1) Jim Calloway’s blog and his specific posts on blogging.
2) Dennis Kennedy
3) Robert Ambrogi (who also has great stuff in the OSB Bulletin) (and especially this where he comments on this 🙂
4) Carolyn Elefant at MyShingle and her blog posts

I also say the following, but the professionals (above) explain the art and craft of blogging more thoroughly and certainly not off the cuff, which is why they are pros:

· Read other law blogs carefully and critically, especially the good ones, the ones by bloggers who write about blogging, the blogs that end up on the Top 10 or 100 lists, and the ones that you don’t like (you need to know what doesn’t work as well as what does).

· Don’t use a blog instead of a web site if you are a business. Use a blog to attract people to your web site and your business. A visitor to your blog should be able to skip the blog easily and get to the business end of your firm. Your firm’s web site could have a link to the blog.

· Research: Read up on domain name selection and registration, search engines, and blogging software (searchenginewatch is a good place to begin).
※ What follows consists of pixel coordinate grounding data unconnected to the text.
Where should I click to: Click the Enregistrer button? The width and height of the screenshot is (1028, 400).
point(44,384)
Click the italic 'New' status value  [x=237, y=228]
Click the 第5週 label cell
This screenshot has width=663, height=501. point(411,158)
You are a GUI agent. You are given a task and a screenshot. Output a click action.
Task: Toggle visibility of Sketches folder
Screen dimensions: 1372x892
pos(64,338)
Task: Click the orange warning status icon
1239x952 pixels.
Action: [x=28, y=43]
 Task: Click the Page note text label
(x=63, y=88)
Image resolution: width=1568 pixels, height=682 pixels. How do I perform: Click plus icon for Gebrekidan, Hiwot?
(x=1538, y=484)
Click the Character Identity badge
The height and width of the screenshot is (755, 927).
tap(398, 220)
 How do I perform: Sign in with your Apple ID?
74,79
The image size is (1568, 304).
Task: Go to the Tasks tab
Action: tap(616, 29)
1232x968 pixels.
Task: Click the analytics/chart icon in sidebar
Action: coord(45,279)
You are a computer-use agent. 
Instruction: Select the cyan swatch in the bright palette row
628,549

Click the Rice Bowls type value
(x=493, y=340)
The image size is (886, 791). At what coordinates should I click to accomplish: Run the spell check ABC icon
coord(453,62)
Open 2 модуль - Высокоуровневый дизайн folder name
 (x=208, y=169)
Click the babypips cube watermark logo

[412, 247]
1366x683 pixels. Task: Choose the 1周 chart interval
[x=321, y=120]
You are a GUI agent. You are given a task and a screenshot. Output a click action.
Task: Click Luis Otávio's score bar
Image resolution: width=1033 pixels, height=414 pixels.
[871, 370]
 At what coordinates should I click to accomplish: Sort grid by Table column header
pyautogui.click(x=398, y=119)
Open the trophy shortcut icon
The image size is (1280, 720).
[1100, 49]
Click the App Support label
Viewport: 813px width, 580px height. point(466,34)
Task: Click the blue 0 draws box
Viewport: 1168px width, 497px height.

· Research: Select a name for your blog (and for a domain name). This is harder than it sounds. You want it to be easy to find, to tell people about, and to be informative. Do you want the name to be related to your practice or the subject of your blog or just memorable?

· More Research: Register your domain name with one of the domain-name registration services.

· Open an email account for your blog. You may not (you don’t!) want email going to your personal or even the law firm email account. It’s easy enough to set up a dedicated email account with a free service, e.g. Yahoo, Google, etc.

· Blog mates are terrific, but better none at all than the wrong ones. Pick your blog-mates carefully. Finding people who will share the workload and can meet the standards you set, for content, style, grammar, etc. is hard.

· If blogging as a team, get together to decide the who, what, and when of the blog. Decide on goals, how to stay on point, who edits, whose writing needs editing, etc. A good example of a blog team that works and plays well together is the Law Librarian Blog.

· Humor helps, a lot, on the blog and off. The best bloggers have great senses of humor and we’re glad of it, which is not to say that darkness never falls.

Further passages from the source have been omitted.